The prosecution office of the High Court (ICCJ) has filed a request for the review of the decision acquitting the torturers of the anticommunist dissident Gheorghe Ursu, who was beaten to death in prison in 1985 for having sent letters to Radio Free Europe and keeping a journal where he recorded the horrors of the communist regime, Digi24 reported.
ICCJ prompted public outrage in July this year by acquitting the officers of the former Securitate communist political police who tortured and allegedly ordered the murder of Ursu.
The prosecutors de facto give ICCJ a chance to correct their decision, bringing more evidence (otherwise notorious at the time of ICCJ's ruling) that might allow the reopening of the case.

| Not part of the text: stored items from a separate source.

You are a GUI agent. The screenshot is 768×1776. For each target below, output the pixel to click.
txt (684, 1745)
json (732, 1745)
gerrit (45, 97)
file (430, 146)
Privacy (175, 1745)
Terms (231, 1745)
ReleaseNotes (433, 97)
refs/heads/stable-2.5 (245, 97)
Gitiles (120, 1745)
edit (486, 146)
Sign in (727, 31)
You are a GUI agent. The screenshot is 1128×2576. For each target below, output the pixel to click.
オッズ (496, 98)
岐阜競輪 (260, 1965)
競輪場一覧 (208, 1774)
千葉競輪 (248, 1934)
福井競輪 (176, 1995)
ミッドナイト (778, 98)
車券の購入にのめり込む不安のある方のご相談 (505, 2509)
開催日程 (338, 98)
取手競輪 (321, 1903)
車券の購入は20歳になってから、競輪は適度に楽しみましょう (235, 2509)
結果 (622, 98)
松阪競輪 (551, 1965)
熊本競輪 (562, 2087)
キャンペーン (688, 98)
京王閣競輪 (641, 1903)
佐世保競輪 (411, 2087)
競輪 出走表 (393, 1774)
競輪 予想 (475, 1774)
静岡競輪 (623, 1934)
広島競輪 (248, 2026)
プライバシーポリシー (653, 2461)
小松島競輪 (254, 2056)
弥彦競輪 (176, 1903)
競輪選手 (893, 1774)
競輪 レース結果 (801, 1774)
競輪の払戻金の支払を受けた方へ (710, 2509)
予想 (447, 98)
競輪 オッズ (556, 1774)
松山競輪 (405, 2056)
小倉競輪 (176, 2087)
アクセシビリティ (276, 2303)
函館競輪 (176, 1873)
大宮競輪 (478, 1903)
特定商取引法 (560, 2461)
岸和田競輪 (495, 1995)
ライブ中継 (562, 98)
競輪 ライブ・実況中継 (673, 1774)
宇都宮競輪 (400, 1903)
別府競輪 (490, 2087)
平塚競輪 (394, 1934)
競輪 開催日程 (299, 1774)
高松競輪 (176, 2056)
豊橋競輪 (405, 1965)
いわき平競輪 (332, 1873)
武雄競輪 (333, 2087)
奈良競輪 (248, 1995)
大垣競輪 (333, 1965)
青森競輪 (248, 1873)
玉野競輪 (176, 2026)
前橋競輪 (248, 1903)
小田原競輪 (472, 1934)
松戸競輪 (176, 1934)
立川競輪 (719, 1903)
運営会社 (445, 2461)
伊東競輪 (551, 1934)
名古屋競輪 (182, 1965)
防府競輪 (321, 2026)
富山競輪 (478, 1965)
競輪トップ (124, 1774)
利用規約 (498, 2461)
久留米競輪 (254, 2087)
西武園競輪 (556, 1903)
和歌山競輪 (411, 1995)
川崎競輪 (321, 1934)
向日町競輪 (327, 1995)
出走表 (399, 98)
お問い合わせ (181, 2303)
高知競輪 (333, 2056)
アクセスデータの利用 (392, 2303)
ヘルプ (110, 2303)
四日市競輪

They brought to judges more details about the "functioning of its repression apparatus, but also of the other institutions of the [communist] regime."
Thus, on October 20, 2023, a documentary material prepared by the Institute for the Investigation of the Crimes of Communism and the Memory of the Romanian Exile (IICCMER), in its capacity as a government agency specialized in the investigation of the crimes of communism, in collaboration with the "Nicolae Iorga" Institute of History of the Romanian Academy, was submitted, accompanied by a synthetic material relating to a survey of the cases of violations of human rights in Romania in the period 1980-1989.
The three judges who pardoned Ursu's torturers (Marin Parvulescu and Vasile Hodis) – Valerica Voica, Constantin Epure and Alin Sorin Nicolescu – argued in the substantiation note published shortly after the ruling that Gheorghe Ursu was actually not a dissident. He was not in conflict with state authorities because his messages have not reached the public "by any other means" [than Radio Free Europe], and his messages have not prompted consequences "in the external reality," the judges claim.
So far, three people have been convicted for the murdering in prison of Gheorghe Ursu: Colonel (Ret.) Tudor Stănică, who was then the head of the Police in Bucharest, Colonel (Ret.) Mihai Creangă, his deputy, and Marin Clită, Gheorghe Ursu's cellmate.